なんだかその綺麗な眼が妖艶さも含んでいる様に見えて、どきりとした。
「うん。また会って話したい」
アキノがそう答えると、すいは本当に嬉しそうに笑う。
「じゃあまた連絡するから」
自然とLINEを交換して、その日はお開きになった。
駅の改札で別れる。すいは私鉄で一駅の所に住んでいた。
その一週間後、二人はまた会った。
集合場所に着いた途端、はい、と花束を渡される。
その小さな赤い薔薇の花束に、アキノは面食らった。
「貰っていいの?」
「花、嫌いだった?」
「ううん、凄い嬉しい」
アキノは破顔する。その日は花束をずっと持って過ごした。
るんるん気分で灰色荘に戻ると、コハルはあらあらとその花束を指摘する。
「なかなか情熱的な子なんだね」
なんで?とそういう事に疎いアキノは訊き返す。
「赤い薔薇の花言葉は、愛情だよ」
それを訊いてアキノは顔を真っ赤にした。
「そ、それって事は」
「脈アリなんじゃない?」
まさかまさか!!と両手を振って否定する。が、本当に自分に愛情を向けているならどんなに良いだろう、とも思ってしまった。
あんな素敵なアメジストの眼に自分が映るなら、自分の赤い眼に綺麗な彼の姿が映るなら、と期待もしてしまう。
いやいや、と頭を振るが、それで自分がすいを好きである事に気付いてしまった。
ふふ、とコハルは青春の匂いに小さく笑う。
そんな事が有ったから、その後のLINEもどこかギクシャクしてしまった。
その心が見え透いてしまったのかもしれない。今度会う時は、言いたい言葉が有る、とすいは言ってきた。
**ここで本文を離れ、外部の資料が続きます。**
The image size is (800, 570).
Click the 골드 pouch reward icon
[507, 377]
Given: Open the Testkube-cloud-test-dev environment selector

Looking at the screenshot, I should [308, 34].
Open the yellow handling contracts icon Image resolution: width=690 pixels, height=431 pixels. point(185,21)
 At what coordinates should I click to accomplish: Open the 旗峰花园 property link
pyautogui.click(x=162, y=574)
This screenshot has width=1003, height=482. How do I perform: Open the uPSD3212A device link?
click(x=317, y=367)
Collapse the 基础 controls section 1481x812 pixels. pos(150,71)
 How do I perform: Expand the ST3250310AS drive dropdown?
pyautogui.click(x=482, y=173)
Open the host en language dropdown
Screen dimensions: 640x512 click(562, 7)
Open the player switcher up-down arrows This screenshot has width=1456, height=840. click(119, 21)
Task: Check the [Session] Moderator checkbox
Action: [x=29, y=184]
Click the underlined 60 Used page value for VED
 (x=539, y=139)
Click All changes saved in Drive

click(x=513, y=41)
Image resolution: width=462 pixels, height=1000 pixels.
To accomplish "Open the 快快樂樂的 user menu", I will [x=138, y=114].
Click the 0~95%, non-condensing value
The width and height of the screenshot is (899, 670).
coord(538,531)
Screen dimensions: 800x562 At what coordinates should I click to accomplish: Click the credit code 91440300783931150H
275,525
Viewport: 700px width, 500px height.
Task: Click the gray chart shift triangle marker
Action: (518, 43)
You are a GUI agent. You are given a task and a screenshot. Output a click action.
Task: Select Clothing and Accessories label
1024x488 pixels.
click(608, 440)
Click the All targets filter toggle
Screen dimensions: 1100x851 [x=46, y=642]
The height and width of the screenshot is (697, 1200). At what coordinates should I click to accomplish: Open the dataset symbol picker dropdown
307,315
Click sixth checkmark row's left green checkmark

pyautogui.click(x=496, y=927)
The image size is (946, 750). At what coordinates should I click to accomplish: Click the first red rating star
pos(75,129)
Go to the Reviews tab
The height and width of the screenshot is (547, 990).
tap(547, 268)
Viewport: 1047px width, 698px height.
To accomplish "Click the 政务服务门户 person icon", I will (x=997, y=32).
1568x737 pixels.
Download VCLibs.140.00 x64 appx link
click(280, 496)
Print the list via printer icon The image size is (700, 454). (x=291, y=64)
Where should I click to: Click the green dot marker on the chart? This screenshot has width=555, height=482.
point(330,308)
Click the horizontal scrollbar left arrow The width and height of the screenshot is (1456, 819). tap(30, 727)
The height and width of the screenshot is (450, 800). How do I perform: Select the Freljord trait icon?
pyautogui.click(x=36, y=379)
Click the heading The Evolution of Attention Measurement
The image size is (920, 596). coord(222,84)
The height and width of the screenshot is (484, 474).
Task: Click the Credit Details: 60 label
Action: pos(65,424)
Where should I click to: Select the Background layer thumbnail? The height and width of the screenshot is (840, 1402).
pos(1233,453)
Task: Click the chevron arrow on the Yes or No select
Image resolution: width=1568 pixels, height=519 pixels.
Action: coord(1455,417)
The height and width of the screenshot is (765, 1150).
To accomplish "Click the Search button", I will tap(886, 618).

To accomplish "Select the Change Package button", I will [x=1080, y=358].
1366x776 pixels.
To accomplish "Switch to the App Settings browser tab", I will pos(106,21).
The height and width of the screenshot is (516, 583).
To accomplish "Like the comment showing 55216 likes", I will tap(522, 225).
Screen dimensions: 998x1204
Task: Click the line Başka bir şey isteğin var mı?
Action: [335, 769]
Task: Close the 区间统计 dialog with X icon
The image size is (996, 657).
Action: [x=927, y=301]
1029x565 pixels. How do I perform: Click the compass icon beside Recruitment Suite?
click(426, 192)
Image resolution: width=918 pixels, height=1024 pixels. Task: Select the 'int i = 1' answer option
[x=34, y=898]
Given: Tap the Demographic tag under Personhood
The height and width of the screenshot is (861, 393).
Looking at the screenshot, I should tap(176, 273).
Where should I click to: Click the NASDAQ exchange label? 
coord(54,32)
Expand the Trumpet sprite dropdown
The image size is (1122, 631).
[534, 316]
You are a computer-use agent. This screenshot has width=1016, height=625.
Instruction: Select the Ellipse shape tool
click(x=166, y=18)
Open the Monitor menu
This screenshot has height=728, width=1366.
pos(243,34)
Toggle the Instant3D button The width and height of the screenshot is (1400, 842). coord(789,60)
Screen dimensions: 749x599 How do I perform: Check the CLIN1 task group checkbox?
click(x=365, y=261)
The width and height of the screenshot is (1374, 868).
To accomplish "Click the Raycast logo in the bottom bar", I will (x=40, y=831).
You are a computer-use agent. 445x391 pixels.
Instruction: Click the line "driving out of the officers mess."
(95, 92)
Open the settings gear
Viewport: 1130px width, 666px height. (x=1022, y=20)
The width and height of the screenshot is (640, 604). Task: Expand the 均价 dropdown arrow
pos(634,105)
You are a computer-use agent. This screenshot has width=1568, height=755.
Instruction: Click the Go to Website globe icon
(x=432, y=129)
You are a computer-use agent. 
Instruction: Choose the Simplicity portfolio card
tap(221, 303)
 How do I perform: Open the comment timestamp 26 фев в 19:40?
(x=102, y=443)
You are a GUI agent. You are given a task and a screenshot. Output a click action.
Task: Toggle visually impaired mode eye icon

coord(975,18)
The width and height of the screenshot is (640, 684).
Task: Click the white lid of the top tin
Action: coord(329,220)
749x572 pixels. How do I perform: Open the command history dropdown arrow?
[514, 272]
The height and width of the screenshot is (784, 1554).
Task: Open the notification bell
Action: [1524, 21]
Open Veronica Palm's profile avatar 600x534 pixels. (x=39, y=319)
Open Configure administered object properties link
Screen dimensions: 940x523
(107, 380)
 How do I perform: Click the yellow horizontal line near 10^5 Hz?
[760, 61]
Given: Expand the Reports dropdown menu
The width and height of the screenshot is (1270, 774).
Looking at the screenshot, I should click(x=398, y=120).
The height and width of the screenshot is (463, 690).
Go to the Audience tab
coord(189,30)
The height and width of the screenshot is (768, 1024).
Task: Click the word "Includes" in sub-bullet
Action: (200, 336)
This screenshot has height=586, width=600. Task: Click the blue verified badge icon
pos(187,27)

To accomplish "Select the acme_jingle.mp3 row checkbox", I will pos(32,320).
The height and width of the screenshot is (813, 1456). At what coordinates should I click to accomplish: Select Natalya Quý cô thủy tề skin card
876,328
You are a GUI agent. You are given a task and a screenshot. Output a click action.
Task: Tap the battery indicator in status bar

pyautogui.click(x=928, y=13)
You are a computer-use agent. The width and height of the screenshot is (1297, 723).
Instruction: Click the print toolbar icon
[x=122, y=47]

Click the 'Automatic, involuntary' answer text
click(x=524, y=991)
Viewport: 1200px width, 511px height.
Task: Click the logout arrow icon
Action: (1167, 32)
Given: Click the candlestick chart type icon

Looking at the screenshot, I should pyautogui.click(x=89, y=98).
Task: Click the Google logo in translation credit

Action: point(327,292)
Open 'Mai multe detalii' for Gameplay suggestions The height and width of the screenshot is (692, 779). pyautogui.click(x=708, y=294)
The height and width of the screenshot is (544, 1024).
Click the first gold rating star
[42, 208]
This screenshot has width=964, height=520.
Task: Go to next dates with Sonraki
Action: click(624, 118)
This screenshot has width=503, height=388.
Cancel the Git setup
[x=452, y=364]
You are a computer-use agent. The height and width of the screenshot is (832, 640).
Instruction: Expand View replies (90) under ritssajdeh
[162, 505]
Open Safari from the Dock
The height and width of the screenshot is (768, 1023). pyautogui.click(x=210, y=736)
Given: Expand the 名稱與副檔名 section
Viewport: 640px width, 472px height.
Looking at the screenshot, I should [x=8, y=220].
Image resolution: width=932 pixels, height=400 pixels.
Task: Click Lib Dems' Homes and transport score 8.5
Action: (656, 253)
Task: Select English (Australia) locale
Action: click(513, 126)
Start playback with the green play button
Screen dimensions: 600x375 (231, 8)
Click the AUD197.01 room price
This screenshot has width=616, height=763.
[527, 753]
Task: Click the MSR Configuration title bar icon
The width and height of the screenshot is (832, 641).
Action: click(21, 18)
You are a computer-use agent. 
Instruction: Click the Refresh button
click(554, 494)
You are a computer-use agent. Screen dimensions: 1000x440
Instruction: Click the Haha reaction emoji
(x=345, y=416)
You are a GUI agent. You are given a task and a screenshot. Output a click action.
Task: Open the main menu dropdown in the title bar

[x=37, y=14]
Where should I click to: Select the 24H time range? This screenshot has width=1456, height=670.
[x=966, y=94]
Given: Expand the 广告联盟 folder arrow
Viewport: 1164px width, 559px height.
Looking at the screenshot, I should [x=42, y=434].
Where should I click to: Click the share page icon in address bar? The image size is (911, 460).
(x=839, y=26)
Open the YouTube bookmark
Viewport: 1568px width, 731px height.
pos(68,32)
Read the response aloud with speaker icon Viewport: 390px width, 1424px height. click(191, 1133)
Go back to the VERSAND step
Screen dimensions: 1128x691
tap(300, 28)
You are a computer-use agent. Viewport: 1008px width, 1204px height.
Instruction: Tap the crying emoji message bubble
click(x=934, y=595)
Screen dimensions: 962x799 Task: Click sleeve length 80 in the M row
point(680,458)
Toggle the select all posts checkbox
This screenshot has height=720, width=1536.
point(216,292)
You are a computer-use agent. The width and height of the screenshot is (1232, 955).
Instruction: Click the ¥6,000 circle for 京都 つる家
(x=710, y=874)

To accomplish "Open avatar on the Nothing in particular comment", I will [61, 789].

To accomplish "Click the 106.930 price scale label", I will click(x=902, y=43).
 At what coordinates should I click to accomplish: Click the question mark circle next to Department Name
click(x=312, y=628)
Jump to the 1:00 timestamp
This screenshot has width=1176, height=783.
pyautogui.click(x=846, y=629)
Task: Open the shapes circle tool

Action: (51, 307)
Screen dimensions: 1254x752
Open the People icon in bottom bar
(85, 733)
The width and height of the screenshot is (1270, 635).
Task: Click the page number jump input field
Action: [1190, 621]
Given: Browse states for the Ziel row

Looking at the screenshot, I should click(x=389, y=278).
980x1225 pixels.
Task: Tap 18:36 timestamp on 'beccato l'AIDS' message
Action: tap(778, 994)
そして、その二週間後に会った時、すいは自分の本名を教えてくれた。
「帝国院ユウリ…とっても良い名前だね」
どうしても目が泳いでしまうが、アキノはそう褒めた。
「アキノも素敵だよ。明ける空の名前だ」
ユウリの語彙力に感心してしまう。今度作品で使おうと思った。
「それでさ…この前貰った花束だけど」
「あ、やっぱり邪魔だった?」
「ううん、綺麗だから部屋に飾ったよ。…じゃなくて、花言葉がさ…」
恥ずかしくて言葉が詰まってしまうが、ユウリは机に置いたアキノの右手を取る。
「うん。俺の気持ち、込めたよ」
それが告白だと、アキノは鈍くないのでわかった。そのアメジストの眼が真剣な色をしていて、混乱すらしてしまう。
「じゃあ、ユウリは、俺の事が、」
「うん、好きだよ」
その本気の言葉に、何故か目頭が熱くなった。
「ごめん、やっぱり気持ち悪いよな。3回しか顔合わせてない、しかも同じ男の俺の告白なんて…」
そう言って外そうとする手を、アキノは握り返した。
「嬉しい」
ただその一言を言うのがやっとだった。でも、それで気持ちは伝わったようだ。
「じゃあ…」
ユウリの手がアキノの手に絡まる。
「付き合って、くれる?」
おずおずと訊く紫の眼にアキノは大きく頷いた。
「宜しくお願いします!」
そこが人気の有るカフェの一角である事を二人は忘れ、そんなやりとりをした。
側から見たら面食らう状況だったろう。それでも、二人はもう気にしていなかった。
今思えば本当にとんとんと進んだよなあ、と自室で隣に座るユウリを見ながらアキノは思った。
でもそんなものだろう。元々半年やり取りをして、好意はお互い共有していた。
ただこんな関係になるとは思わなかった。そんな事を思いながら、アキノはユウリの手を絡め取る。
「何?」
「別に。やっぱりユウリは綺麗だなって思っただけ」
紫水晶の眼が赤を映した。
「アキノも綺麗だよ」
二人は自然と唇を合わす。
その心まで合わさった様で、アキノはいつもこの瞬間が好きだった。
はじめての恋人の、はじめての言葉が、今でも心に残っている。